- **AIM OF THE EXERCISE**:
Exactly as written, return every line of the data below.

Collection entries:
- Opening Delimiter -

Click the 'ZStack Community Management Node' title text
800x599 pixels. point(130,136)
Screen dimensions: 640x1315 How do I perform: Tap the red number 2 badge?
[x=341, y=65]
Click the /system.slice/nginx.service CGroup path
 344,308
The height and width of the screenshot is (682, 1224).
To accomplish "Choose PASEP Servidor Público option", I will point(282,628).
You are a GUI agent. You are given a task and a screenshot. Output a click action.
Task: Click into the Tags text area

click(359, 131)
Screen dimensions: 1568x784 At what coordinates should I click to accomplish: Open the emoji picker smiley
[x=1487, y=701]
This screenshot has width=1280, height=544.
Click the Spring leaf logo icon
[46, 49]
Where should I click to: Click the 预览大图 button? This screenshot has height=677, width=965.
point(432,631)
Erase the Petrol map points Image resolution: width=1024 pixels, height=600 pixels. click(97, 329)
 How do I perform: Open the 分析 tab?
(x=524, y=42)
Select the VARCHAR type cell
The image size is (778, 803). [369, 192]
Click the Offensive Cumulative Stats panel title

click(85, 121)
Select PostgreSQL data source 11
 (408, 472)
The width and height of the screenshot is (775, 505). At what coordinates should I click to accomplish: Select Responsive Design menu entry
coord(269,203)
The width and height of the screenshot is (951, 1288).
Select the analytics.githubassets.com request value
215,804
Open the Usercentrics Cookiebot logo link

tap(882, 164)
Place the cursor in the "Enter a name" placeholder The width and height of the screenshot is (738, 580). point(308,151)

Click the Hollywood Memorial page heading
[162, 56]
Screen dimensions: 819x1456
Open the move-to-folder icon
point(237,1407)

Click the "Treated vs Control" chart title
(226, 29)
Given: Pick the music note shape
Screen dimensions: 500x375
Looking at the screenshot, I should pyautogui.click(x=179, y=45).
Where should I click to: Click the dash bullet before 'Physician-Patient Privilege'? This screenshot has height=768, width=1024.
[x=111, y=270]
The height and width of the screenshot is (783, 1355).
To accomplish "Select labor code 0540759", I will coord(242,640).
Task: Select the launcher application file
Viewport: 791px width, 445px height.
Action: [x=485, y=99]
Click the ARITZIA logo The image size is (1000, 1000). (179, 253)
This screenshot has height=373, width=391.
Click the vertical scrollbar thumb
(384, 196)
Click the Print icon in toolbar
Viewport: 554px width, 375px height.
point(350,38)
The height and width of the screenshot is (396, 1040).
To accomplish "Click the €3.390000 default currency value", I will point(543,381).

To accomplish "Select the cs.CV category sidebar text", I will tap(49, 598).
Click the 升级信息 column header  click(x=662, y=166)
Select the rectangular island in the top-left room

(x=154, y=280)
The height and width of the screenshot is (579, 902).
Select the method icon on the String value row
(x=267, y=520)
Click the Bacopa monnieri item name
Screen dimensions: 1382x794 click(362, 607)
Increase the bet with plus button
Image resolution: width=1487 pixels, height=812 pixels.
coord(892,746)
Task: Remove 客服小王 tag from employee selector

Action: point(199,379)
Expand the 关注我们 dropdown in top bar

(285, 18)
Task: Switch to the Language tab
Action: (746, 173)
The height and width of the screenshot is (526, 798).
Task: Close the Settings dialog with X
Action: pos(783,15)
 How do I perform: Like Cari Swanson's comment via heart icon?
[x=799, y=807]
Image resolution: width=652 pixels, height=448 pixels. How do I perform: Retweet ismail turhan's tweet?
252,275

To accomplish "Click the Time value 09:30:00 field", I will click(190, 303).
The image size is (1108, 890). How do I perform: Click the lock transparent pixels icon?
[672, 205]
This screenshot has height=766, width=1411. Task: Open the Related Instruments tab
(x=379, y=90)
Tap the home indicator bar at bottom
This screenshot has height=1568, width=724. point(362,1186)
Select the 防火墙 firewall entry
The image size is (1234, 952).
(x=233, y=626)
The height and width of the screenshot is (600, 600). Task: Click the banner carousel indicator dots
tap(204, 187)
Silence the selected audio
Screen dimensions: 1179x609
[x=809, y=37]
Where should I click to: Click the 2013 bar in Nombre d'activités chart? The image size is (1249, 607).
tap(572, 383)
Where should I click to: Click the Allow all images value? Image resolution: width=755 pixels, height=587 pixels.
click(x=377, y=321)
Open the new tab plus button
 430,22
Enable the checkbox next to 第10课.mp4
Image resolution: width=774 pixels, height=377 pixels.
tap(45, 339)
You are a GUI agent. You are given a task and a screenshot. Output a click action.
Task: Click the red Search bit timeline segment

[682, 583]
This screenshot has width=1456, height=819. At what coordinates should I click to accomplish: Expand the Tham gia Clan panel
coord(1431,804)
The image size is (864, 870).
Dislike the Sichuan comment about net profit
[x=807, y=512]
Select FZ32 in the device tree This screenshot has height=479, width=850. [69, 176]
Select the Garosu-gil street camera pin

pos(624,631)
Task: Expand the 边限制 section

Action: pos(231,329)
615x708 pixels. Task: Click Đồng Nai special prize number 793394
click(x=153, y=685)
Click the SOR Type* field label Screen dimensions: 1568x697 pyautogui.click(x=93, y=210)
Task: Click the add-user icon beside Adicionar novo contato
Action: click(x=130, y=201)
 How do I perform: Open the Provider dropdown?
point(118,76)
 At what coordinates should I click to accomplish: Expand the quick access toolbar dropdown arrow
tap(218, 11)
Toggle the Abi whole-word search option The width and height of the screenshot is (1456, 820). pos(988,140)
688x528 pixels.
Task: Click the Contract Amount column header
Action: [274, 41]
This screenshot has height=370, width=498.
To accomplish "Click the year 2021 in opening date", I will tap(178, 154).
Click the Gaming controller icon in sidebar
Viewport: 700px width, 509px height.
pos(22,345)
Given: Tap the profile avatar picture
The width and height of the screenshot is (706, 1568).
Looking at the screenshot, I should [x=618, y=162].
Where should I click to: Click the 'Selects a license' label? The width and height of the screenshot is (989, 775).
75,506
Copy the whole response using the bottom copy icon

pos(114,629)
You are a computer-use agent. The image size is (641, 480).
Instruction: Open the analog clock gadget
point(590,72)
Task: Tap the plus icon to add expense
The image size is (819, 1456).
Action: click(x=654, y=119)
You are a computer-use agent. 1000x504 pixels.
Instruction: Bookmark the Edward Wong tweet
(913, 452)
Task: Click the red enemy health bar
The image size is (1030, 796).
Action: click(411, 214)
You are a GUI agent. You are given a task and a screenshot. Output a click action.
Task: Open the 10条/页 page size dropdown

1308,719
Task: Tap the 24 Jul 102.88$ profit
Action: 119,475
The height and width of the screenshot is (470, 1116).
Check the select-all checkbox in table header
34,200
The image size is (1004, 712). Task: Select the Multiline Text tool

- Closing Delimiter -

- **RESPONSE AREA**:
Click the 'ZStack Community Management Node' title text
800x599 pixels. point(130,136)
Screen dimensions: 640x1315 How do I perform: Tap the red number 2 badge?
[x=341, y=65]
Click the /system.slice/nginx.service CGroup path
 344,308
The height and width of the screenshot is (682, 1224).
To accomplish "Choose PASEP Servidor Público option", I will point(282,628).
You are a GUI agent. You are given a task and a screenshot. Output a click action.
Task: Click into the Tags text area

click(359, 131)
Screen dimensions: 1568x784 At what coordinates should I click to accomplish: Open the emoji picker smiley
[x=1487, y=701]
This screenshot has width=1280, height=544.
Click the Spring leaf logo icon
[46, 49]
Where should I click to: Click the 预览大图 button? This screenshot has height=677, width=965.
point(432,631)
Erase the Petrol map points Image resolution: width=1024 pixels, height=600 pixels. click(97, 329)
 How do I perform: Open the 分析 tab?
(x=524, y=42)
Select the VARCHAR type cell
The image size is (778, 803). [369, 192]
Click the Offensive Cumulative Stats panel title

click(85, 121)
Select PostgreSQL data source 11
 (408, 472)
The width and height of the screenshot is (775, 505). At what coordinates should I click to accomplish: Select Responsive Design menu entry
coord(269,203)
The width and height of the screenshot is (951, 1288).
Select the analytics.githubassets.com request value
215,804
Open the Usercentrics Cookiebot logo link

tap(882, 164)
Place the cursor in the "Enter a name" placeholder The width and height of the screenshot is (738, 580). point(308,151)

Click the Hollywood Memorial page heading
[162, 56]
Screen dimensions: 819x1456
Open the move-to-folder icon
point(237,1407)

Click the "Treated vs Control" chart title
(226, 29)
Given: Pick the music note shape
Screen dimensions: 500x375
Looking at the screenshot, I should pyautogui.click(x=179, y=45).
Where should I click to: Click the dash bullet before 'Physician-Patient Privilege'? This screenshot has height=768, width=1024.
[x=111, y=270]
The height and width of the screenshot is (783, 1355).
To accomplish "Select labor code 0540759", I will coord(242,640).
Task: Select the launcher application file
Viewport: 791px width, 445px height.
Action: [x=485, y=99]
Click the ARITZIA logo The image size is (1000, 1000). (179, 253)
This screenshot has height=373, width=391.
Click the vertical scrollbar thumb
(384, 196)
Click the Print icon in toolbar
Viewport: 554px width, 375px height.
point(350,38)
The height and width of the screenshot is (396, 1040).
To accomplish "Click the €3.390000 default currency value", I will point(543,381).

To accomplish "Select the cs.CV category sidebar text", I will tap(49, 598).
Click the 升级信息 column header  click(x=662, y=166)
Select the rectangular island in the top-left room

(x=154, y=280)
The height and width of the screenshot is (579, 902).
Select the method icon on the String value row
(x=267, y=520)
Click the Bacopa monnieri item name
Screen dimensions: 1382x794 click(362, 607)
Increase the bet with plus button
Image resolution: width=1487 pixels, height=812 pixels.
coord(892,746)
Task: Remove 客服小王 tag from employee selector

Action: point(199,379)
Expand the 关注我们 dropdown in top bar

(285, 18)
Task: Switch to the Language tab
Action: (746, 173)
The height and width of the screenshot is (526, 798).
Task: Close the Settings dialog with X
Action: pos(783,15)
 How do I perform: Like Cari Swanson's comment via heart icon?
[x=799, y=807]
Image resolution: width=652 pixels, height=448 pixels. How do I perform: Retweet ismail turhan's tweet?
252,275

To accomplish "Click the Time value 09:30:00 field", I will click(190, 303).
The image size is (1108, 890). How do I perform: Click the lock transparent pixels icon?
[672, 205]
This screenshot has height=766, width=1411. Task: Open the Related Instruments tab
(x=379, y=90)
Tap the home indicator bar at bottom
This screenshot has height=1568, width=724. point(362,1186)
Select the 防火墙 firewall entry
The image size is (1234, 952).
(x=233, y=626)
The height and width of the screenshot is (600, 600). Task: Click the banner carousel indicator dots
tap(204, 187)
Silence the selected audio
Screen dimensions: 1179x609
[x=809, y=37]
Where should I click to: Click the 2013 bar in Nombre d'activités chart? The image size is (1249, 607).
tap(572, 383)
Where should I click to: Click the Allow all images value? Image resolution: width=755 pixels, height=587 pixels.
click(x=377, y=321)
Open the new tab plus button
 430,22
Enable the checkbox next to 第10课.mp4
Image resolution: width=774 pixels, height=377 pixels.
tap(45, 339)
You are a GUI agent. You are given a task and a screenshot. Output a click action.
Task: Click the red Search bit timeline segment

[682, 583]
This screenshot has width=1456, height=819. At what coordinates should I click to accomplish: Expand the Tham gia Clan panel
coord(1431,804)
The image size is (864, 870).
Dislike the Sichuan comment about net profit
[x=807, y=512]
Select FZ32 in the device tree This screenshot has height=479, width=850. [69, 176]
Select the Garosu-gil street camera pin

pos(624,631)
Task: Expand the 边限制 section

Action: pos(231,329)
615x708 pixels. Task: Click Đồng Nai special prize number 793394
click(x=153, y=685)
Click the SOR Type* field label Screen dimensions: 1568x697 pyautogui.click(x=93, y=210)
Task: Click the add-user icon beside Adicionar novo contato
Action: click(x=130, y=201)
 How do I perform: Open the Provider dropdown?
point(118,76)
 At what coordinates should I click to accomplish: Expand the quick access toolbar dropdown arrow
tap(218, 11)
Toggle the Abi whole-word search option The width and height of the screenshot is (1456, 820). pos(988,140)
688x528 pixels.
Task: Click the Contract Amount column header
Action: [274, 41]
This screenshot has height=370, width=498.
To accomplish "Click the year 2021 in opening date", I will tap(178, 154).
Click the Gaming controller icon in sidebar
Viewport: 700px width, 509px height.
pos(22,345)
Given: Tap the profile avatar picture
The width and height of the screenshot is (706, 1568).
Looking at the screenshot, I should [x=618, y=162].
Where should I click to: Click the 'Selects a license' label? The width and height of the screenshot is (989, 775).
75,506
Copy the whole response using the bottom copy icon

pos(114,629)
You are a computer-use agent. The image size is (641, 480).
Instruction: Open the analog clock gadget
point(590,72)
Task: Tap the plus icon to add expense
The image size is (819, 1456).
Action: click(x=654, y=119)
You are a computer-use agent. 1000x504 pixels.
Instruction: Bookmark the Edward Wong tweet
(913, 452)
Task: Click the red enemy health bar
The image size is (1030, 796).
Action: click(411, 214)
You are a GUI agent. You are given a task and a screenshot. Output a click action.
Task: Open the 10条/页 page size dropdown

1308,719
Task: Tap the 24 Jul 102.88$ profit
Action: 119,475
The height and width of the screenshot is (470, 1116).
Check the select-all checkbox in table header
34,200
The image size is (1004, 712). Task: Select the Multiline Text tool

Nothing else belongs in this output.